Redução do consumo reflete estruturação social
Vane Oliveira, 32, designer e baterista, decidiu reduzir o consumo de álcool por vivenciar de perto casos de alcoolismo na família, o que a fez se sentir propensa a usar a bebida como muleta em momentos de fragilidade. Mas não só isso.
Ela partilha também de outros receios, como a preocupação com a saúde e o cuidado necessário com o colesterol alto. Outro fator enumerado por Vane – que a levou à abstenção total do consumo durante a quaresma e a reduzir a posteriori – foi a espiritualidade. “Sou médium na umbanda e é importante fazer um uso mais moderado por ser mais sensível a algumas energias. Nesse contexto, o álcool pode acabar me expondo a coisas negativas.”
Como mulher LGBTQIA+, a apreensão quanto à segurança não ficou de fora. Nascida em Petrópolis, mas residindo em Juiz de Fora há dez anos, ela já experienciou situações de alerta em diferentes ambientes, conforme conta. “No último dia de carnaval em São Paulo, em 2020, eu bebi menos por ter medo de abordagens desrespeitosas comigo e minha namorada. Como ela tinha bebido um pouco mais, preferi não beber tanto pra ficar de olho”, comenta.
Na visão da socióloga, as motivações para a redução do consumo demonstram também um reflexo da estruturação da sociedade. “Mulheres com medo de sofrer assédio e violência, por parte de desconhecidos e de conhecidos, demonstram uma consciência clara das jovens sobre os lugares que elas ocupam. Do tanto que já foi conquistado e do que ainda se precisa conquistar.”

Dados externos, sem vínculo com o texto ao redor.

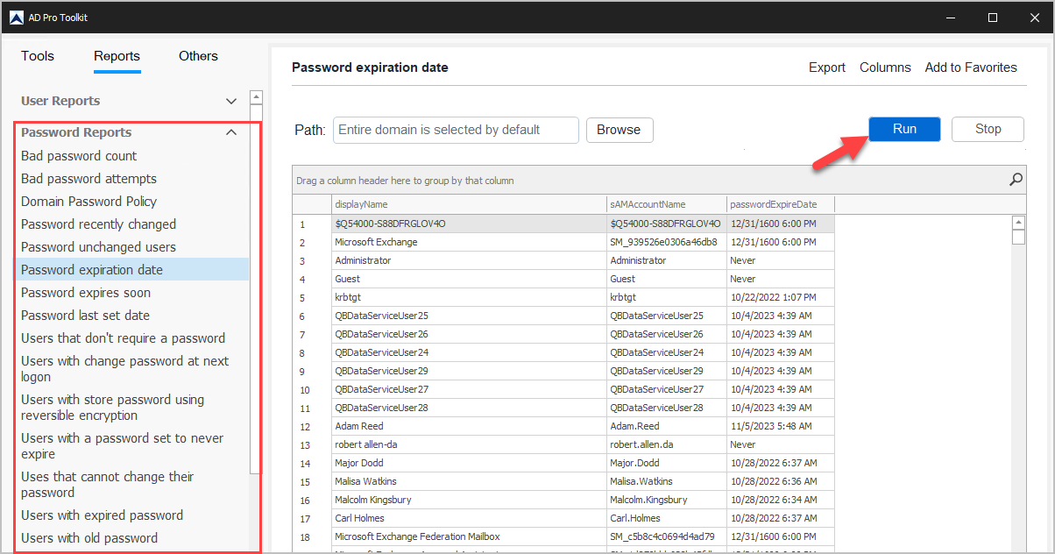
Task: Run the Password expiration date report
Action: click(903, 128)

No caso de mulheres trans jovens, não há estudos estratificados sobre como essa população é atravessada por preocupações no que tange a diminuição do consumo de álcool. O que abre uma potencialidade para que novas pesquisas sejam feitas, uma vez que essas mulheres estão ainda mais sujeitas a diversas formas de violência no cotidiano, acena Mariana.
Outras gerações estão bebendo mais
Na contramão do que vem sendo feito pela Geração Z, as demais gerações estão bebendo mais. Em geral, o perfil de quem fica alcoolizado excessivamente é composto majoritariamente por homens escolarizados, o que, no Brasil, segundo observa a socióloga, está ligado às classes de maior poder aquisitivo.
Os mais jovens têm sido, então, uma exceção, pois o uso abusivo não tem diminuído na sociedade como um todo. Entre as mulheres, inclusive, o consumo tem aumentado, em todas as faixas etárias – embora continue inferior ao feito pelos homens. A causa disso estaria ligada ao fato de, cada vez mais, homens e mulheres participem dos mesmos espaços e, portanto, compartilhem hábitos em comum. “Com a maior igualdade de comportamento, espaços de trabalho e ambientes de sociabilidade, existe um crescimento da participação da mulher em todas as esfera sociais, nesse sentido, o consumo de álcool por elas também aumenta.”